Extracted data =>
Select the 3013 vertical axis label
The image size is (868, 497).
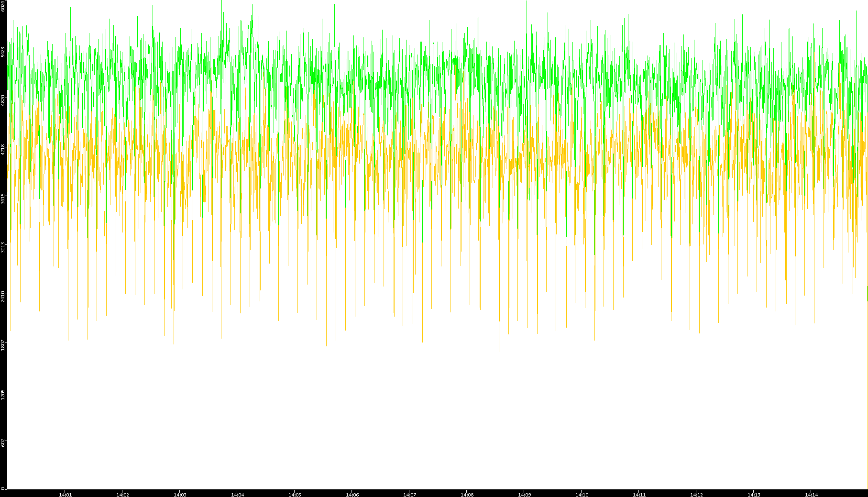(3, 247)
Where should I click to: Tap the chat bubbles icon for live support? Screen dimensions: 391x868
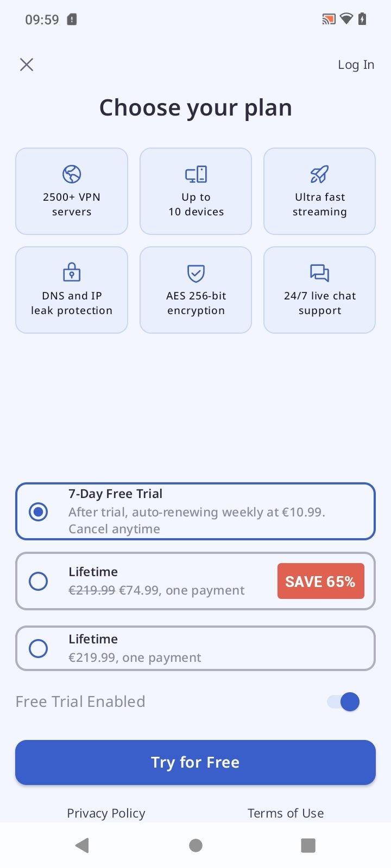pyautogui.click(x=319, y=273)
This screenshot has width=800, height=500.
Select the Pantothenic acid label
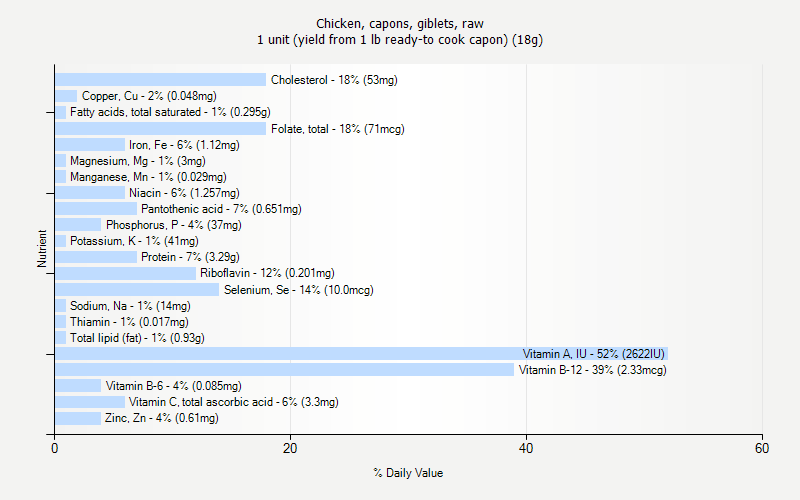pyautogui.click(x=221, y=209)
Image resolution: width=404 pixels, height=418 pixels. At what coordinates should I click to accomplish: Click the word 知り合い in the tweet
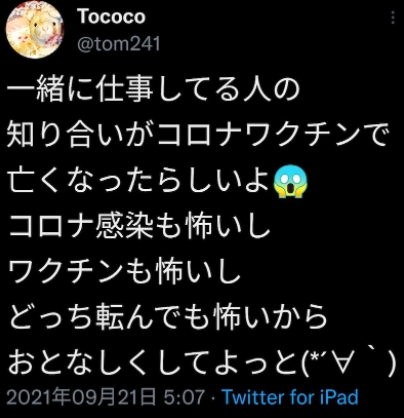pos(65,136)
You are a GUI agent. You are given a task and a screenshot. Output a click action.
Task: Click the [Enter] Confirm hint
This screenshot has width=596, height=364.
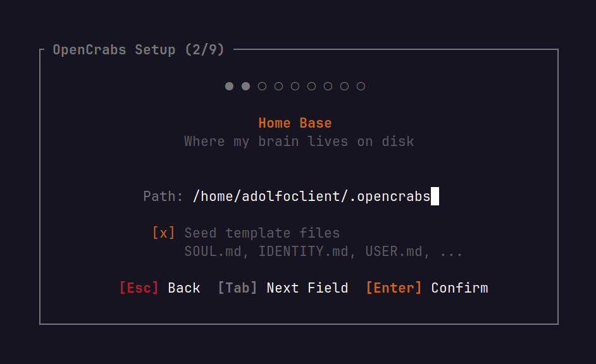click(427, 288)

Exercise => The records above must be output exactly, except for their pictures.

Result of the exercise =>
Select the 3013 vertical axis label
The image size is (868, 497).
(3, 247)
Where should I click to: Tap the chat bubbles icon for live support? Screen dimensions: 391x868
pyautogui.click(x=319, y=273)
This screenshot has width=800, height=500.
Select the Pantothenic acid label
pyautogui.click(x=221, y=209)
Image resolution: width=404 pixels, height=418 pixels. At what coordinates should I click to accomplish: Click the word 知り合い in the tweet
pos(65,136)
You are a GUI agent. You are given a task and a screenshot. Output a click action.
Task: Click the [Enter] Confirm hint
This screenshot has width=596, height=364.
click(427, 288)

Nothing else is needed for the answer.